Wolf v. Colorado
338 U.S. 25
Case Year: 1949
Case Ruling: 6-3, Affirmed
Opinion Justice: Frankfurter
Court Opinion Joiner(s):
Black, Burton, Jackson, Reed, Vinson
1st Concurring Opinion
1st Dissenting Opinion
2nd Concurring Opinion
2nd Dissenting Opinion
3rd Concurring Opinion
3rd Dissenting Opinion
Other Concurring Opinions:
Dr. Julius Wolf, a Colorado physician specializing in obstetrics, was convicted in two separate trials of conspiracy to commit abortions. Wolf's legal problems began when the Denver District Attorney's Office learned of a woman suffering complications from an illegal abortion. She identified Dr. Wolf, among others, as having participated in her procedure. When law enforcement officials arrested Dr. Wolf, they searched his office and seized his 1943 and 1944 appointment books. The officers did not have a warrant to search, seize, or arrest. The appointment books contained the names of Wolf's patients and the dates they had received examinations and treatments. Police used these books to identify women who had gone to him for care. Interviews with these women resulted in sufficient evidence to make a case against Wolf. At Wolf's trials evidence from the appointment books and testimony from former patients were introduced. Wolf's attorney unsuccessfully objected to the use of this evidence on the grounds that it was based on an unconstitutional search and seizure, conducted without a warrant, permission, or a court order. The Colorado Supreme Court affirmed Wolf's convictions.
MR. JUSTICE FRANKFURTER DELIVERED THE OPINION OF THE COURT.
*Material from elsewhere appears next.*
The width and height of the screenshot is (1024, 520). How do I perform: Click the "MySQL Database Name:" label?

The precise question for consideration is this: Does a conviction by a State court for a State offense deny the 'due process of law' required by the Fourteenth Amendment, solely because evidence that was admitted ... at the trial was obtained under circumstances which would have rendered it admissible in a prosecution for violation of a federal law in a court of the United States because there deemed to be an infraction of the Fourth Amendment as applied in Weeks v. United States?...
The security of one's privacy against arbitrary intrusion by the police--which is at the core of the Fourth Amendment-is basic to a free society. It is therefore implicit in 'the concept of ordered liberty' and as such enforceable against the States through the Due Process Clause. The knock at the door, whether by day or by night, as a prelude to a search, without authority of law but solely on the authority of the police, did not need the commentary of recent history to be condemned as inconsistent with the conception of human rights enshrined in the history and the basic constitutional documents of English-speaking peoples.
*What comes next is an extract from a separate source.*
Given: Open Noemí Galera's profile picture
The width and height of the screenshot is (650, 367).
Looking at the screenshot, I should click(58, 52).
Accordingly, we have no hesitation in saying that were a State affirmatively to sanction such police incursion into privacy it would run counter to the guaranty of the Fourteenth Amendment. But the ways of enforcing such a basic right raise questions of a different order. How such arbitrary conduct should be checked, what remedies against it should be afforded, the means by which the right should be made effective, are all questions that are not to be so dogmatically answered as to preclude the varying solutions which spring from an allowable range of judgment on issues not susceptible of quantitative solution.
In Weeks v. United States this Court held that in a federal prosecution the Fourth Amendment barred the use of evidence secured through an illegal search and seizure. This ruling was made for the first time in 1914. It was not derived from the explicit requirements of the Fourth Amendment; it was not based on legislation expressing Congressional policy in the enforcement of the Constitution. The decision was a matter of judicial implication. Since then it has been frequently applied and we stoutly adhere to it. But the immediate question is whether the basic right to protection against arbitrary intrusion by the police demands the exclusion of logically relevant evidence obtained by an unreasonable search and seizure because, in a federal prosecution for a federal crime, it would be excluded. As a matter of inherent reason, one would suppose this to be an issue to which men with complete devotion to the protection of the right of privacy might give different answers. When we find that in fact most of the English-speaking world does not regard as vital to such protection the exclusion of evidence thus obtained, we must hesitate to treat this remedy as an essential ingredient of the right. The contrariety of views of the States is particularly impressive in view of the careful reconsideration which they have given the problem in the light of the Weeks decision.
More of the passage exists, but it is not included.